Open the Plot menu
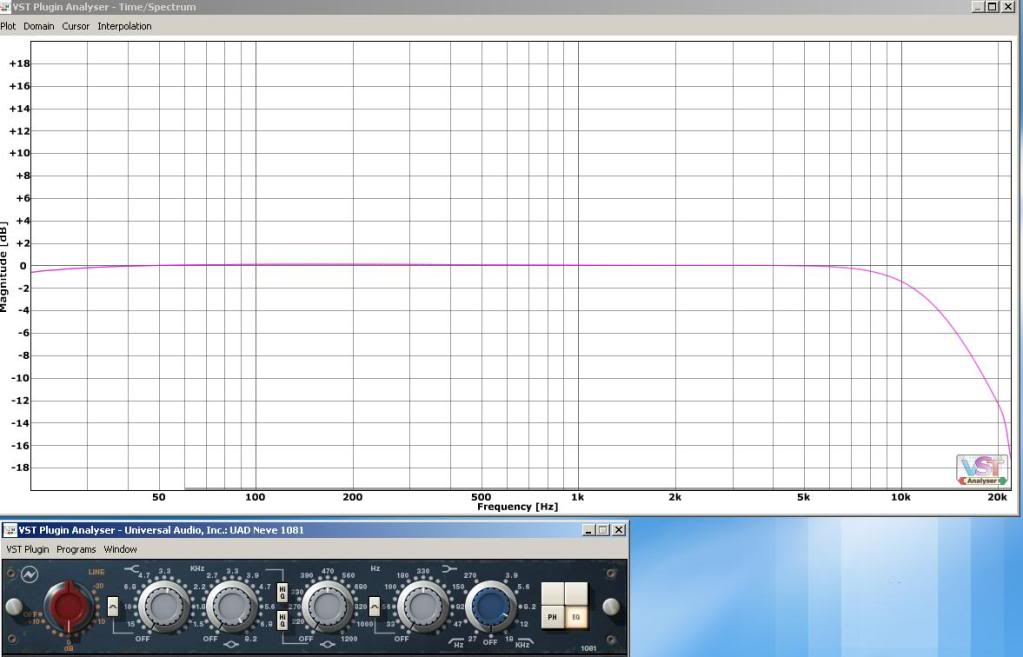Viewport: 1023px width, 657px height. tap(8, 26)
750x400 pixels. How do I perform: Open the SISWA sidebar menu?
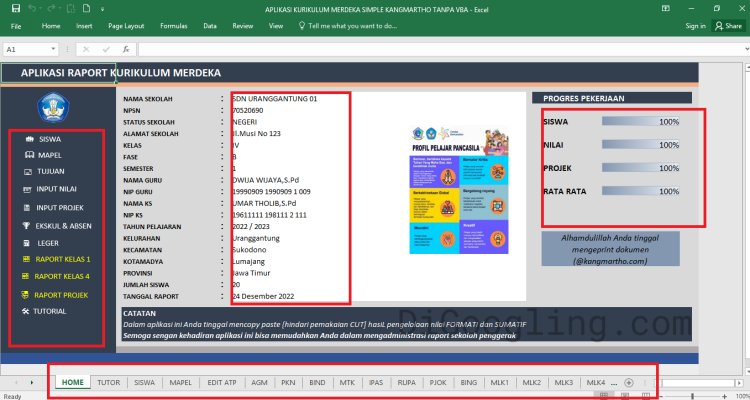point(49,140)
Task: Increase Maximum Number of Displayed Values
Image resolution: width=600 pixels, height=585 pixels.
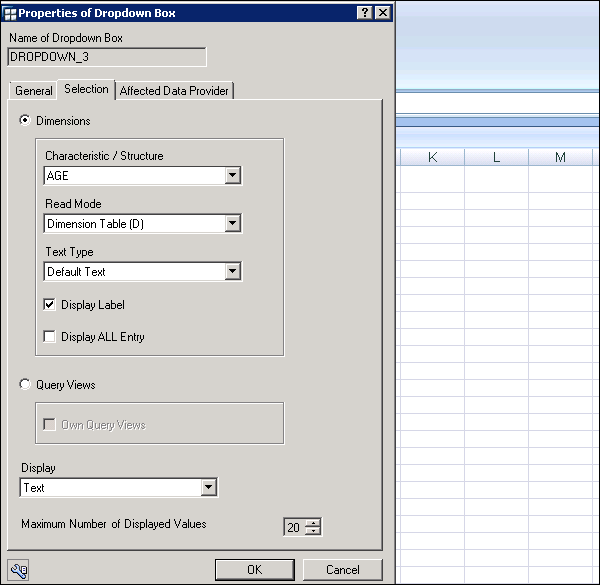Action: [312, 523]
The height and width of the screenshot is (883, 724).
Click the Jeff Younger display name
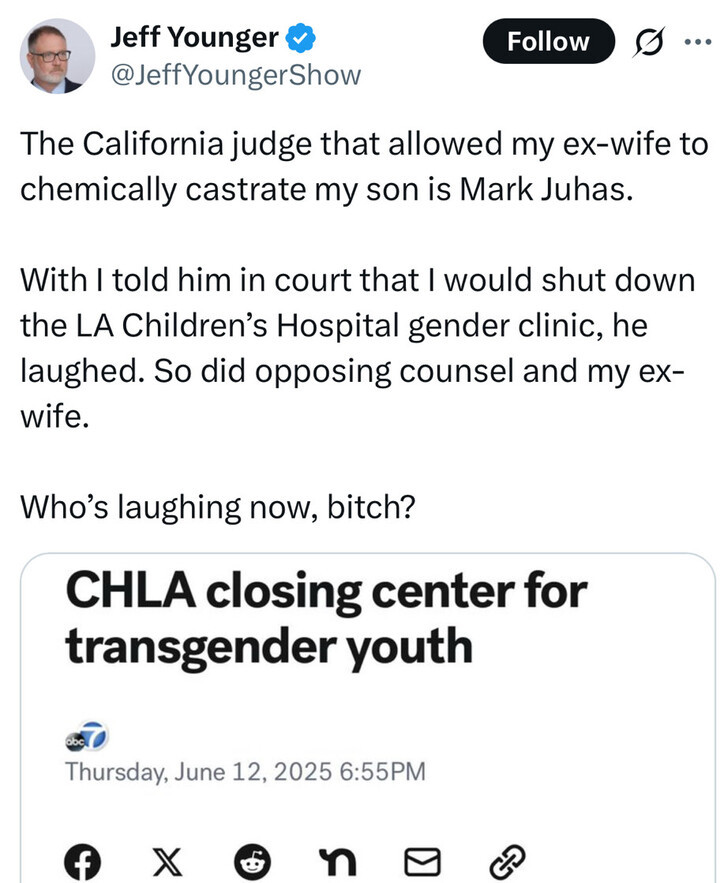click(193, 39)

= = = = =

» **Problem details**
Copy the material word for word, from its first line up to and including the line that contains "point(49,140)", and leave the pictures out of your copy.

» **Final answer**
Open the Plot menu
Viewport: 1023px width, 657px height. tap(8, 26)
750x400 pixels. How do I perform: Open the SISWA sidebar menu?
point(49,140)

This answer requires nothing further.